Monday, June 22, 2009
Post Tramatic Stress
Monday, June 15, 2009
Dizziness and Anxiety
Yesterday and today I have been feeling increasingly anxious. Yesterday I was just shaky. Today it came out in full fledged anxiety and I had to pull over when I was driving.
Perhaps the fact that I was on my way to check my daughter into the hospital for her fourth psychotic episode in five years was a factor. Hard to tell.
The thing is, I had a couple of weeks earlier in the year when I had the same symptoms. I have an appointment with my cardiologist on Friday and I plan to discuss this with him.
Friday, June 12, 2009
Defining yourself
I realize we are not supposed to define ourselves by outside events, but I find it interesting that many of us with heart failure do this, often without consciously trying.

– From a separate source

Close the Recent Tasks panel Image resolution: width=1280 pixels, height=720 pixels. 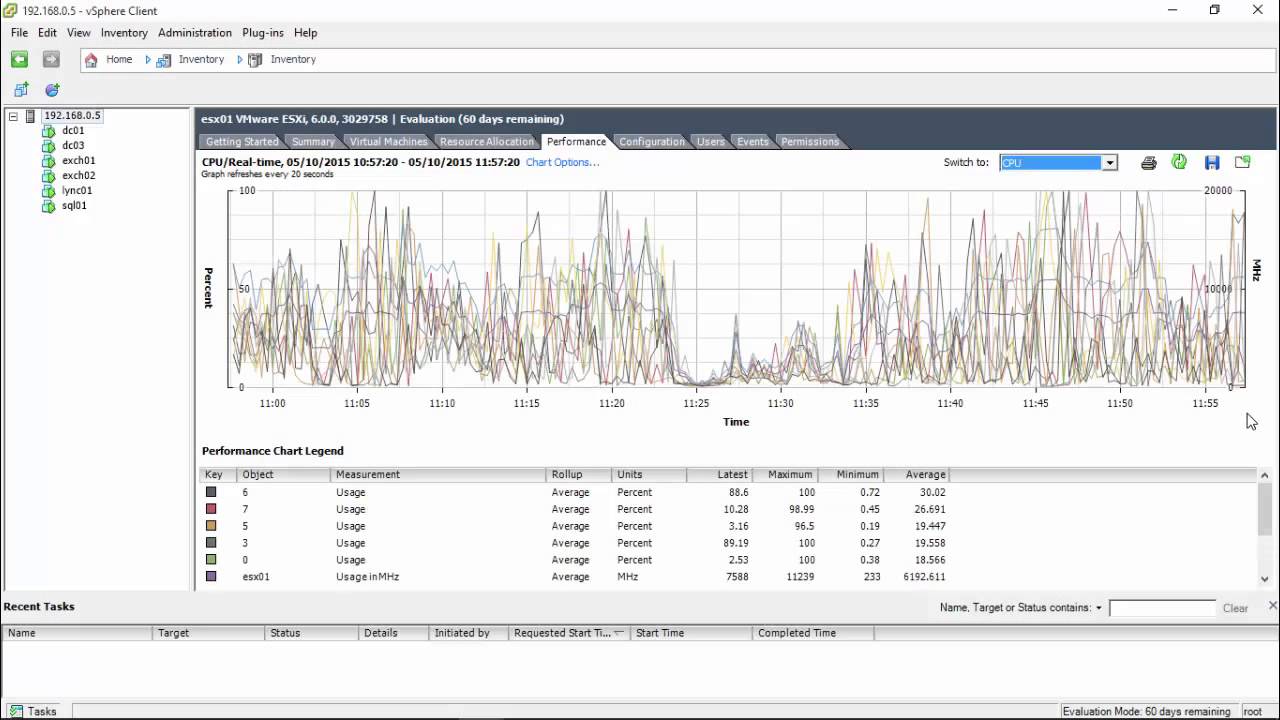point(1272,606)
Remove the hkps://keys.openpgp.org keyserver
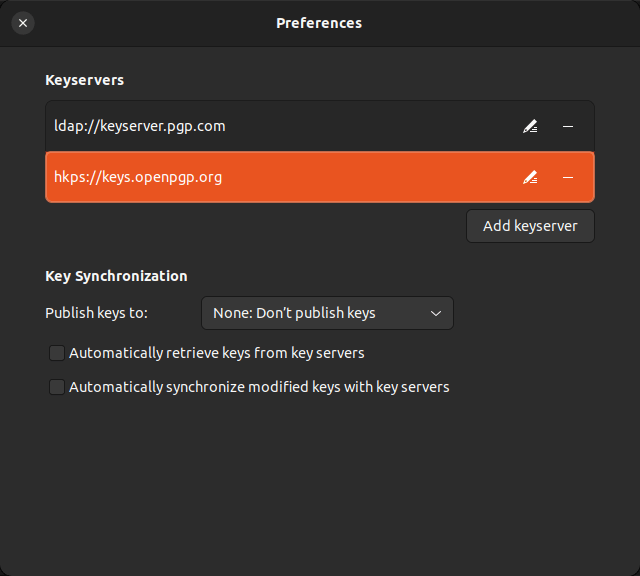Screen dimensions: 640x576 click(568, 177)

I know that I do. I can sometimes resist the temptation but many times I find myself doing so. It is just that this disease sort of takes hold of you and controls you 24 hours a day.
Wednesday, June 3, 2009
Trouble adjusting back to the world
My sister had serious complications as a result of her pacemaker implant, and was hospitalized twice more as a result.
The complications required a thoracic surgeon to open her up and drain two liters of blood from her lungs. It was terrible.

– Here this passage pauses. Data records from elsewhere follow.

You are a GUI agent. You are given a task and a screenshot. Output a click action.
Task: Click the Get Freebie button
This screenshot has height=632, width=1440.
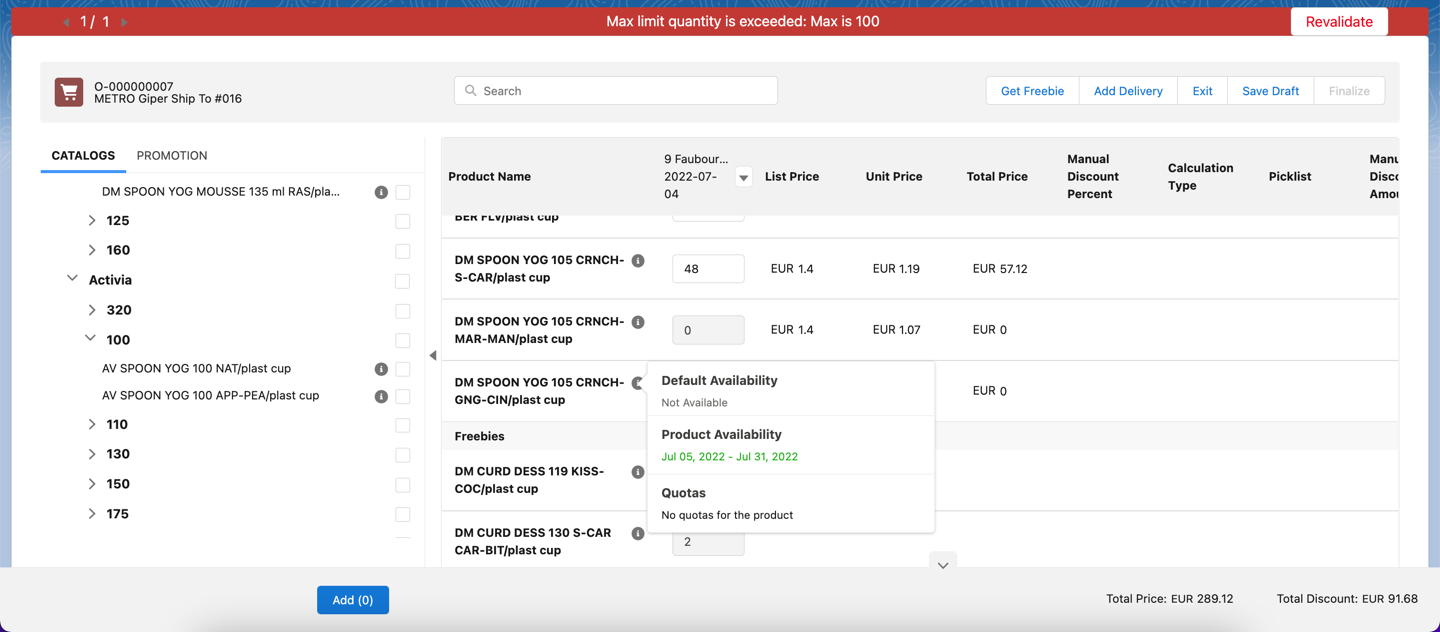tap(1032, 91)
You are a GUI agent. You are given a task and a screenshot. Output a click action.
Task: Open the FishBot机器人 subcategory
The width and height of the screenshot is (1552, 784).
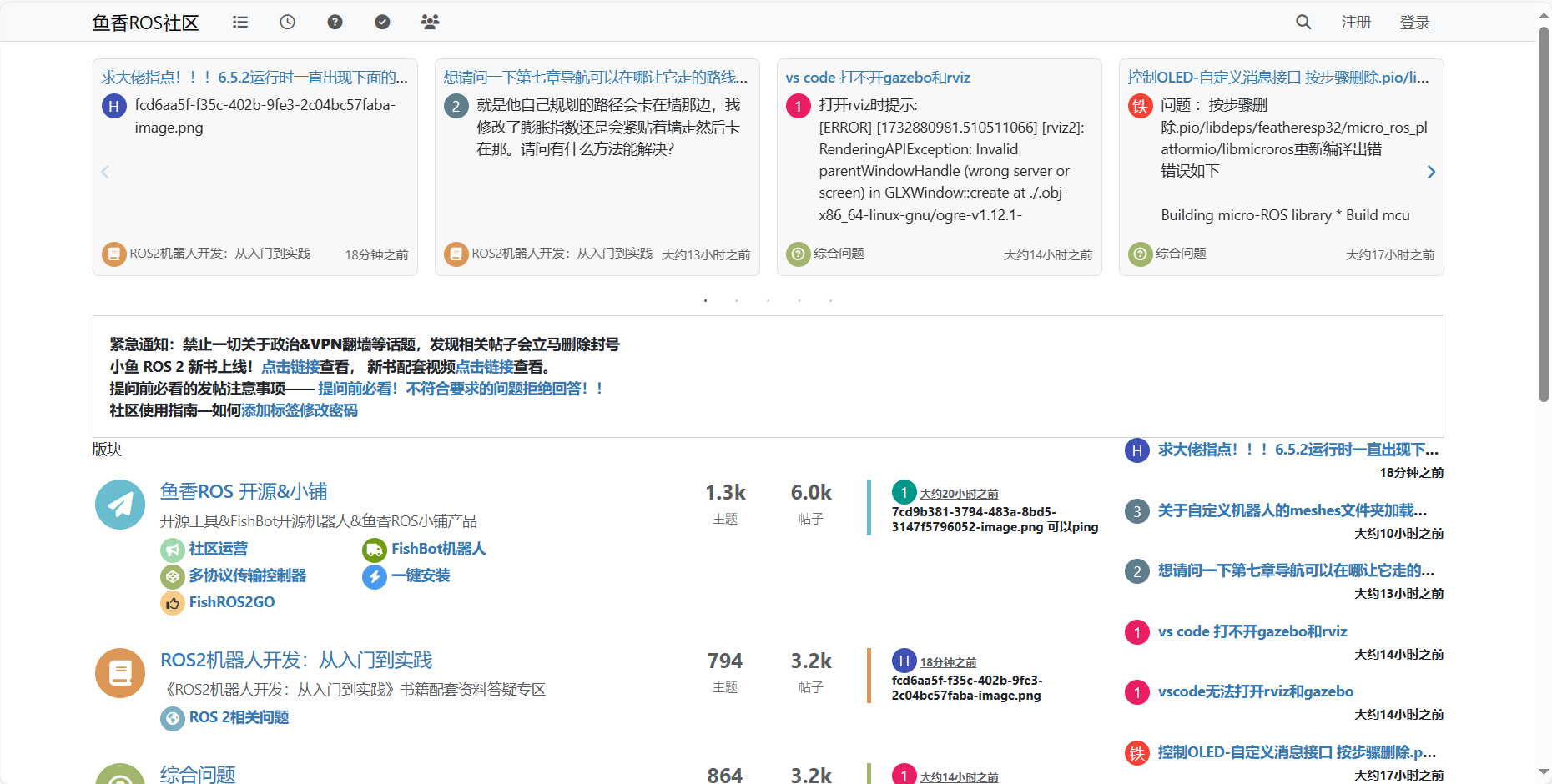[x=438, y=549]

I am relieved to say she is home now and seems to be out of danger, but when I spoke to her this weekend, she said that it was weird to come home.
This is a feeling I have had several times and still do on occasion. After being so near death, and in my case on several occasions over the past 6 years, it is sometimes difficult to adjust to life, or even the idea of normalcy.
Because of my experience, I have felt my sisters pain very acutely.